CES loves shiny nonsense. This year’s “wait, what?” gadget might also be a real safety story. Autoliv (the folks who brought us the lap/sash seat belt) and Tensor say they built a foldable steering wheel for Tensor’s Robocar. It can retract when the vehicle runs in Level 4 autonomous mode. In plain English, the wheel can disappear when the car drives itself.
That sounds like sci-fi. It also points at a real problem. If the car does the driving, a fixed wheel can become wasted space. In a crash, it can also be something you hit. The industry has to rethink cabins and airbags for a future where the “driver” sometimes becomes a passenger.
Autoliv
Why a Foldable Steering Wheel Isn’t Just a Party Trick
Autoliv says the wheel retracts in Level 4 mode and returns for manual driving. It also says the airbag plan changes with the mode. In autonomous mode, a passenger airbag in the dash takes over. In manual mode, the airbag in the steering wheel takes over. Autoliv claims both setups aim for the same level of protection.
The key is what Level 4 means. NHTSA describes it as high automation in limited areas, where the system handles the driving task and a human driver isn’t needed when the system is engaged. That’s not your daily commute. It’s a mapped, defined-conditions world.

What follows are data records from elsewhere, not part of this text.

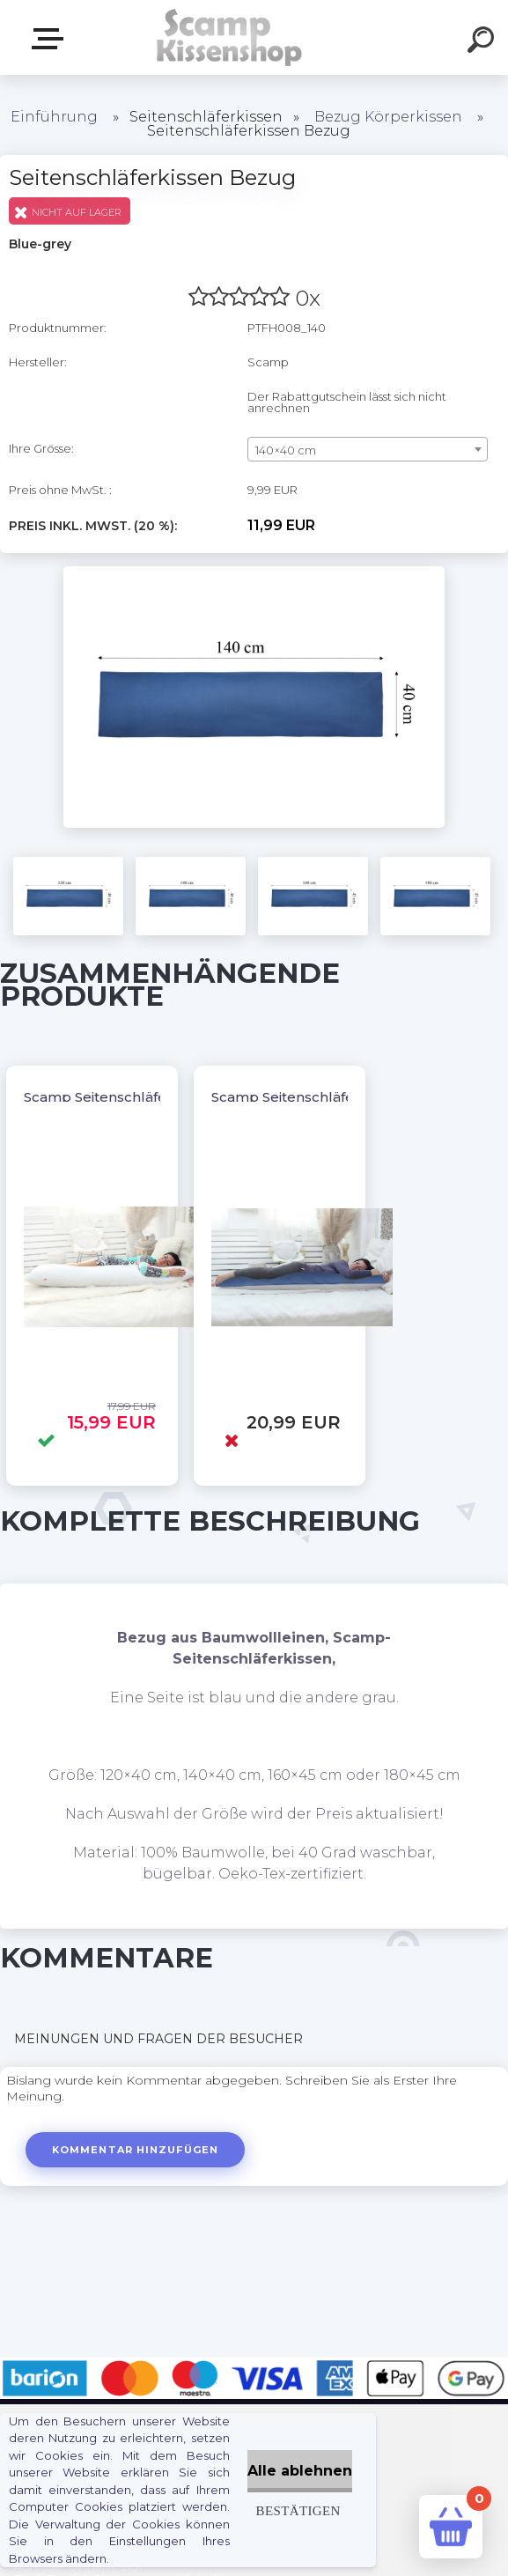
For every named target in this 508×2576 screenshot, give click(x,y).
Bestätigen (298, 2510)
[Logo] (227, 37)
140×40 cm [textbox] (285, 450)
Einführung (54, 116)
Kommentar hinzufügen (135, 2150)
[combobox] (367, 449)
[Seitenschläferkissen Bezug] (254, 572)
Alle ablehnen (299, 2470)
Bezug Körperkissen (388, 116)
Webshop (51, 38)
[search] (483, 42)
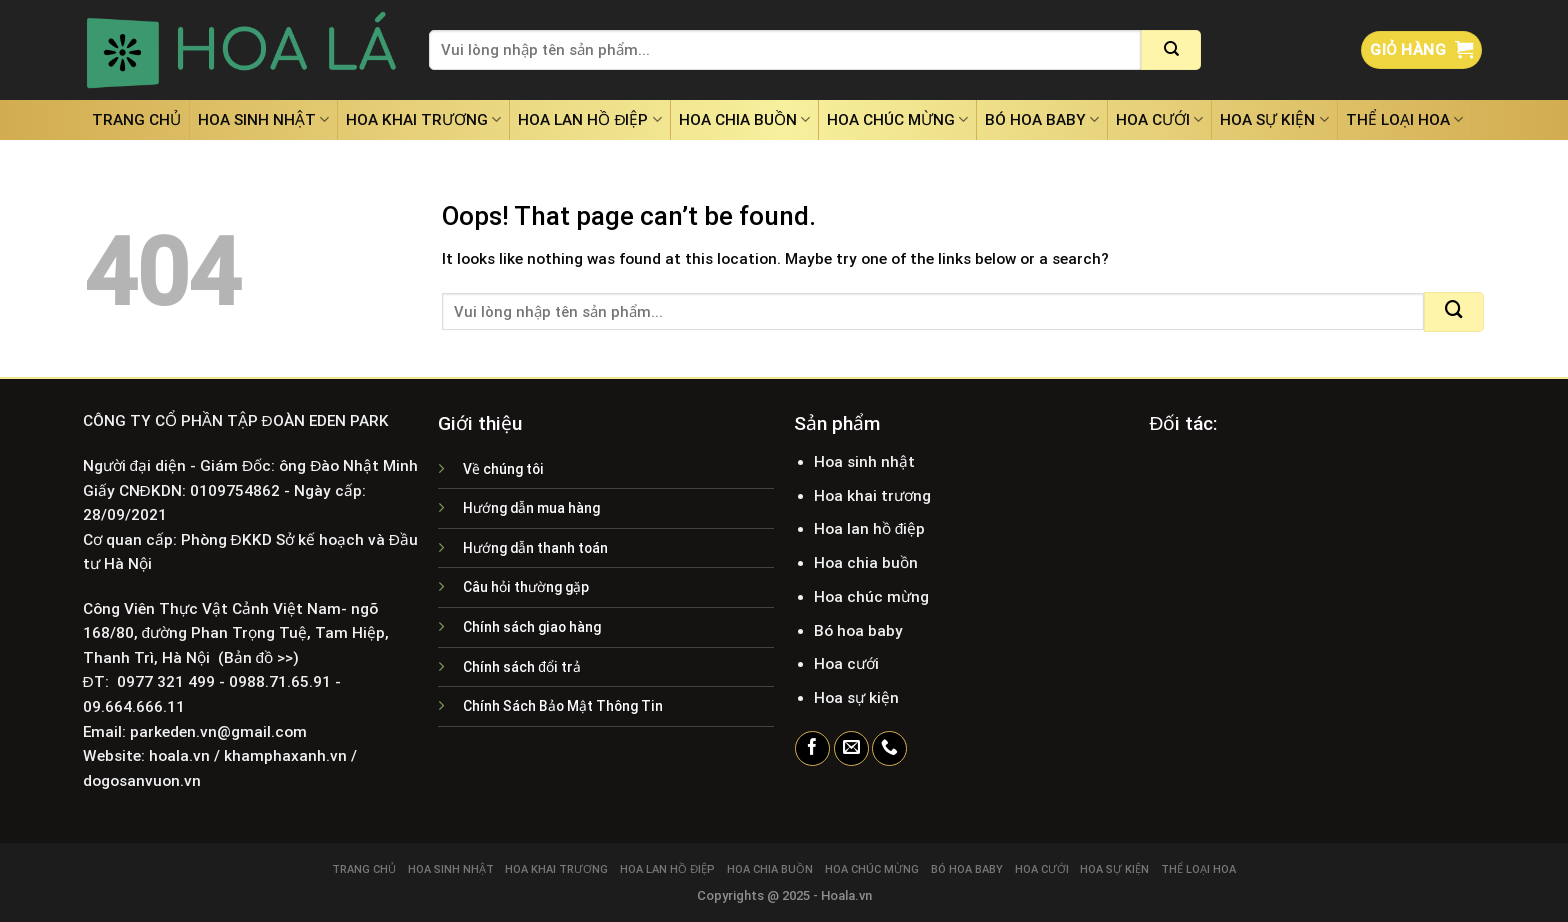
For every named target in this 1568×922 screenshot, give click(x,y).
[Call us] (889, 749)
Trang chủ (136, 120)
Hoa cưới (1159, 119)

Here’s what makes this more than a gimmick: it forces hard safety questions. The wheel has to lock solid in manual mode. It has to stow safely in autonomous mode. And the restraint system has to know which mode you’re in, every time, with no guesswork.

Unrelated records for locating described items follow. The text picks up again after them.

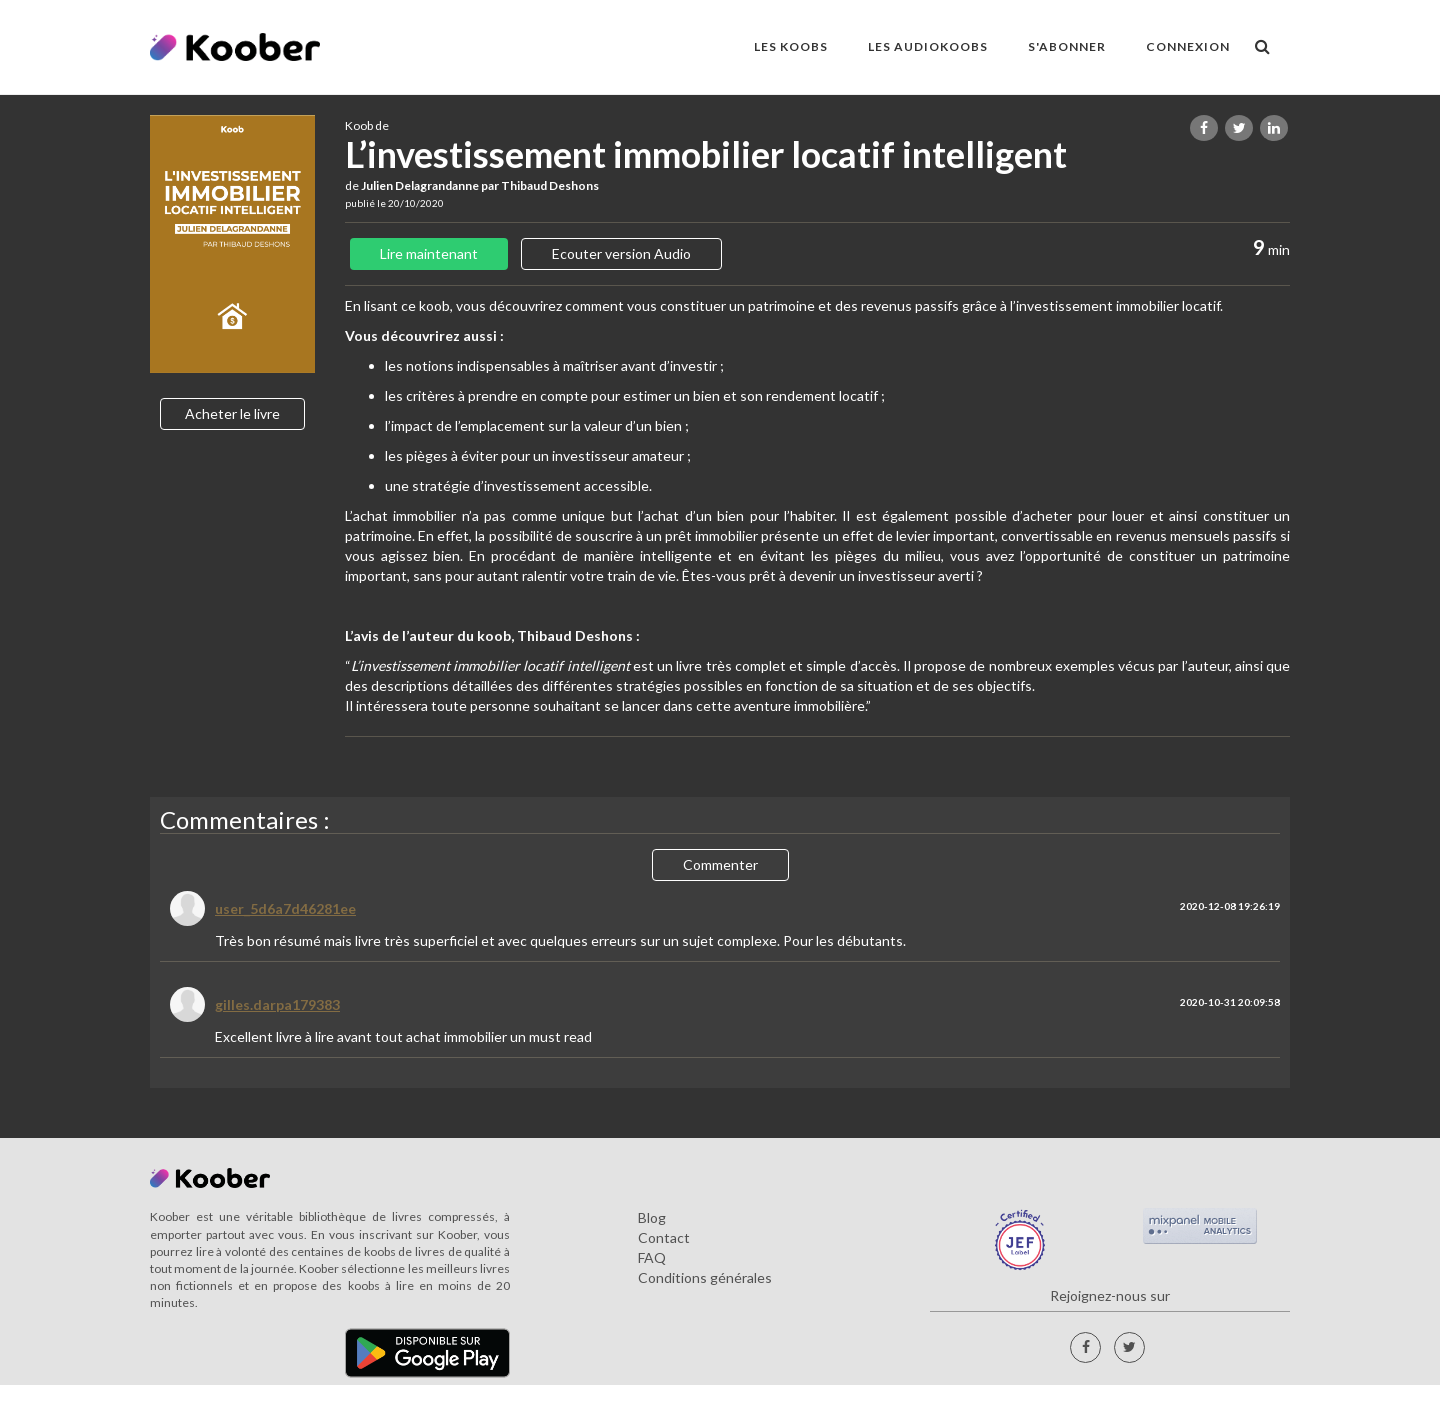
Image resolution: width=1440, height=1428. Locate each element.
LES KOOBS (791, 46)
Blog (652, 1217)
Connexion (1188, 46)
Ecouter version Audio (621, 253)
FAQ (652, 1257)
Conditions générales (705, 1277)
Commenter (720, 864)
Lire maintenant (429, 253)
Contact (664, 1237)
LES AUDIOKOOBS (928, 46)
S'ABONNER (1067, 46)
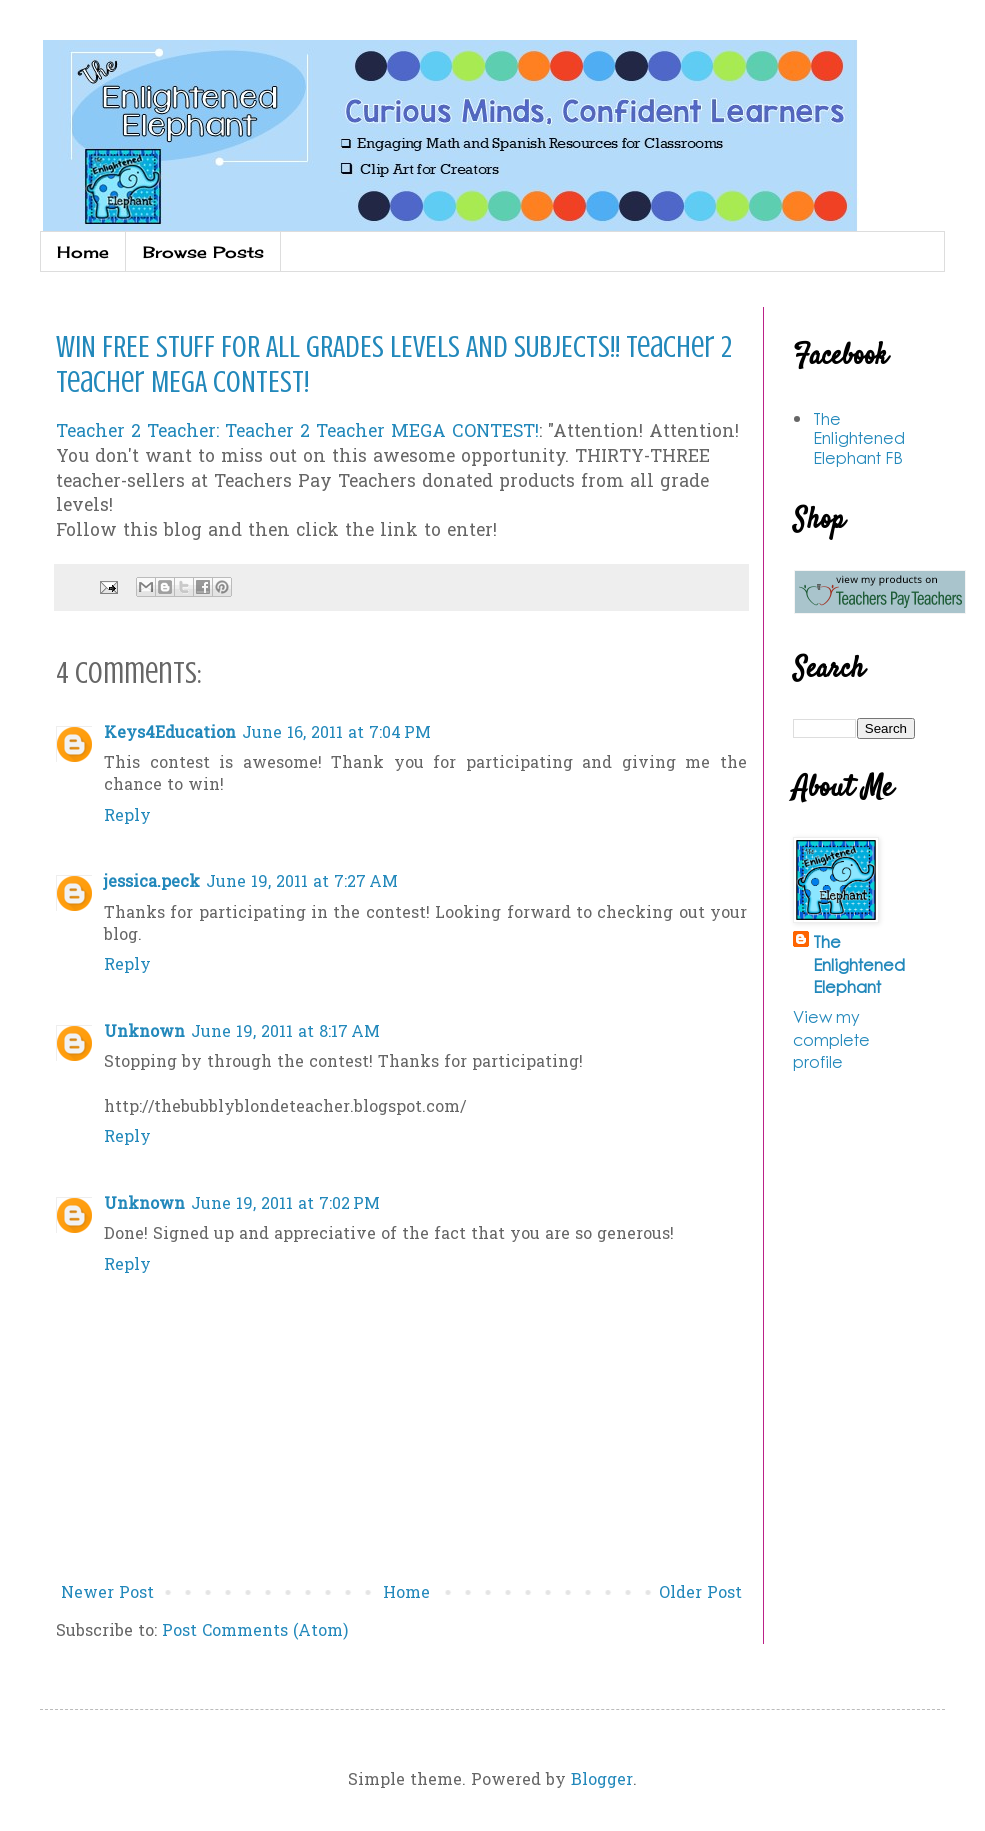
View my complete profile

Autoliv says the Tensor Robocar is expected to be ready for volume production in the second half of 2026. It also says the wheel will be shown at CES in Las Vegas, January 6–9, 2026.
Still, don’t confuse it with consumer self-driving. NHTSA is blunt that higher levels of automation aren’t available for consumer purchase today, per its levels of automation. So keep the right mindset: in anything you can buy right now, you are still the driver.
The takeaway is simple. If cars can switch roles, safety gear has to switch roles, too. A steering wheel that folds away is the visible sign of that shift.
My Verdict
This is the rare CES gadget that isn’t just a gimmick. It’s a preview of how interiors and airbags may adapt once “driver” becomes optional in certain zones. For now, treat it as a glimpse, not a buying signal.